Munro scrambles and scary chips


The ridge from Meall a’Buiridh to Creise in Glencoe looks daunting, especially the final haul up to the Creise plateau. About as daunting as a delicate chip from a tight lie over a bunker to a tight pin.

Even though we’ve played 100s of great flop shots from tight lies over bunkers to tight pins in practice and pulled many of them off, the shot still scares the wits out of us. It certainly does me. And even though at least three people had already told me the Creise ridge either wasn’t “as scary as it looks,” or “isn’t as tough as it appears,” or “it’s not that daunting,” the butterflies were still fluttering in my stomach.

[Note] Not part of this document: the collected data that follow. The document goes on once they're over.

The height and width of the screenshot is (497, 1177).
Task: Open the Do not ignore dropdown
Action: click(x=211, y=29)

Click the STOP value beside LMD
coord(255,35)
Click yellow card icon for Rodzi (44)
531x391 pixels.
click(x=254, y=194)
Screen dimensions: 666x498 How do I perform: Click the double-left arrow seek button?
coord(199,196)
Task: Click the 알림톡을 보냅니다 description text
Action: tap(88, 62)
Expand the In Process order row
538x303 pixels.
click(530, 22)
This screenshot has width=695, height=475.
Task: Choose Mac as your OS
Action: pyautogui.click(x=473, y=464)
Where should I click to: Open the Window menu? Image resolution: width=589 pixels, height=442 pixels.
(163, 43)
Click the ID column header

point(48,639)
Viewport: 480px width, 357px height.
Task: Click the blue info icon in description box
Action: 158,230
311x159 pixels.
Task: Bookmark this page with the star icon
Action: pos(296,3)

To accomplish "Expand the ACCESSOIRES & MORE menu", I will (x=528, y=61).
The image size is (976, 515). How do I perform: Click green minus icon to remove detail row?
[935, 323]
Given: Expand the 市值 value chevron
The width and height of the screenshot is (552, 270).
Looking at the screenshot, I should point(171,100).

Just as they do sometimes when faced with delicate chip shots or left to right, five-foot, downhill putts.

Why?

My butterflies before taking on the ridge were increased because I was climbing with my two daughters, Aubrey and Olivia. It’s one thing subjecting myself to a scramble up a rocky ridge, but another when I’m asking my children to do it with me. The climb up to Meall a’Buiridh at 1108 meters was straight forward enough and my daughters handled it brilliantly but, it’s fair to say, both were a wee bit nervous about scrambling up to Creise. I’m convinced if I’d changed my mind and said "let’s just head back down," there wouldn’t have been much protest.


They didn't protest and handled the wee scramble brilliantly too. Our informers were correct: the scramble isn't as daunting as it looks. In fact, it's great fun.

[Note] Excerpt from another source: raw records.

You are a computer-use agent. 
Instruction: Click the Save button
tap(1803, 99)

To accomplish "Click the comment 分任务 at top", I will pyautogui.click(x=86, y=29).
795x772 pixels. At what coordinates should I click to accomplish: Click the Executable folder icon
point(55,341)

There’s been reams of stuff written on the mental side of golf. Probably more than has been written on hill walking/munro bagging. When you spend as much time in the hills as I do, it’s hard not to compare my two favourite past times.

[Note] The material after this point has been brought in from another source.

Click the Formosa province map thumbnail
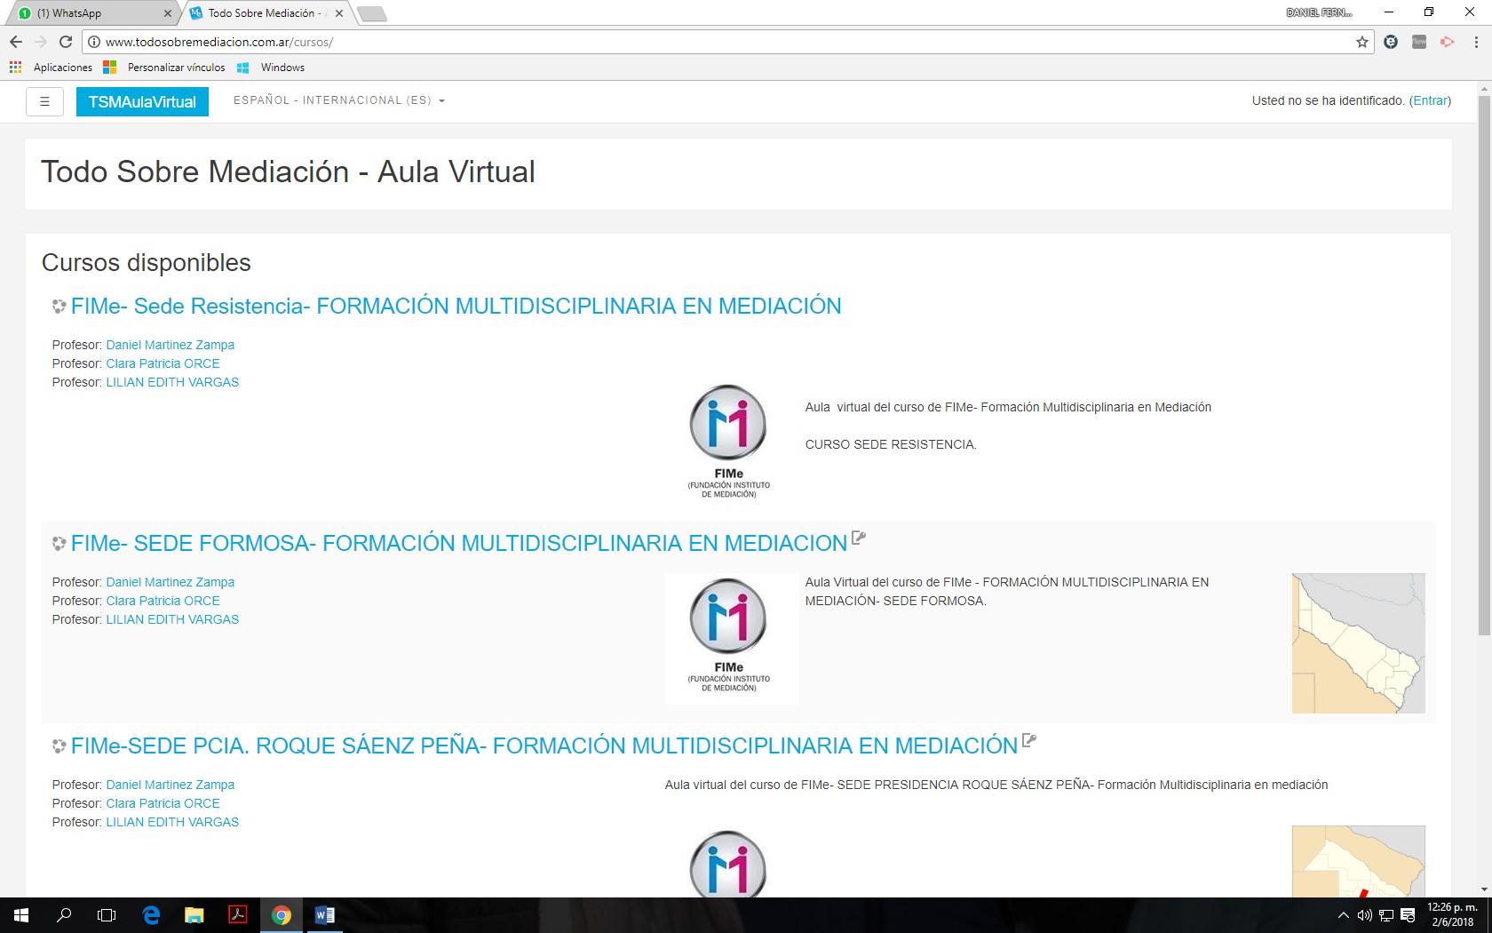The height and width of the screenshot is (933, 1492). [x=1358, y=642]
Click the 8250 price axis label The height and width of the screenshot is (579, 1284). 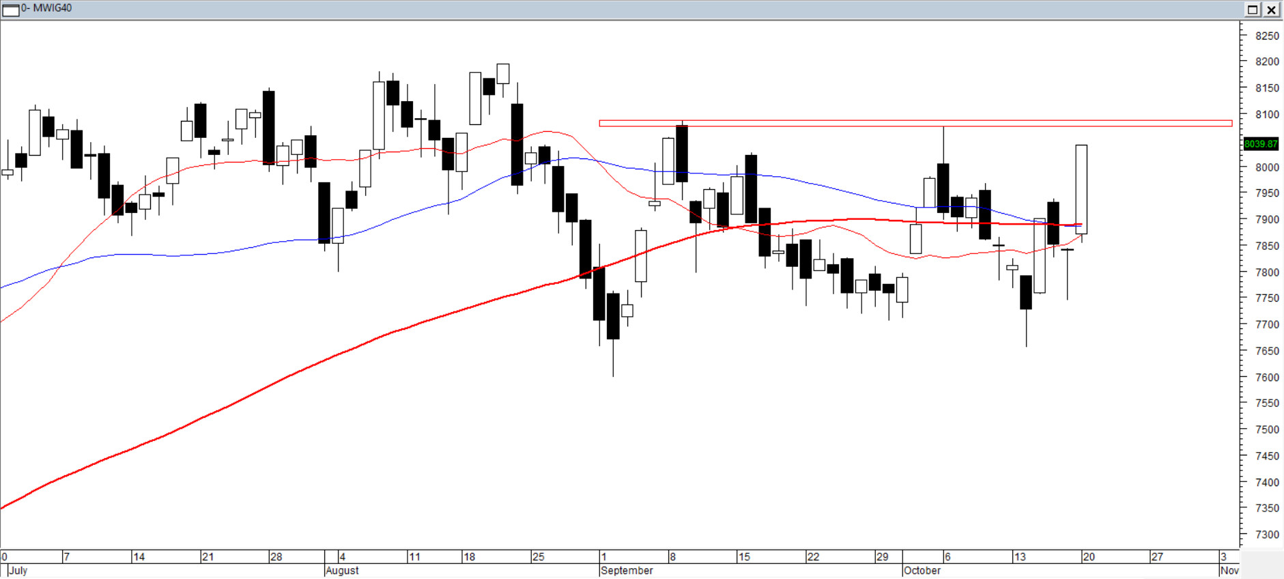[1267, 36]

There are times in both endeavours when nerves force me into a sort of inertia that’s hard to describe. Yet there are other times when I don’t think anything of the potential danger of walking, say, the Devil’s Ridge on the Ring of Steall in the Mamores any more than I look at those left to right, five-foot, downhill putts and don't feel nervous.

I remember scrambling up the steep slopes of A’Chrois on the way to Beinn Narnain and thinking nothing of it. Yet I sat and stared at the pyramid that is An Stuc while doing the trio of it, Meall Greigh and Meall Garbh over in the Lawyers range. I needed half an hour before I decided to take it on. It was just as the guide books had said: an easy scramble up to the summit.

Why do the demons strike at certain times and not others? On the golf course and in the hills? Why can’t we have the same clarity of thought all the time? I know that if I start the ball on the correct line on that aforementioned putt then it will find the hole. If it misses then it’s because I’ve either misread it slightly or not hit it quite right. It’s not exactly life and death. Unlike certain ridge walks in Scotland.

Ian Poulter once told me he never gets nervous. Ever. I found that hard to believe. I said he must have been nervous when he stood over that 15-foot par putt on the final green in the final round of the 2008 Open Championship at Royal Birkdale knowing it was possibly to win the Open Championship. “No” was his answer. He came up with a great line to explain how he feels in what everyone else would describe as pressure situations. He said:

“I’m not playing the situation. I’m playing the shot. So why would I get nervous?”

Oh, if only we could just have that mind set, and just focus on the shot instead of letting the demons into our heads.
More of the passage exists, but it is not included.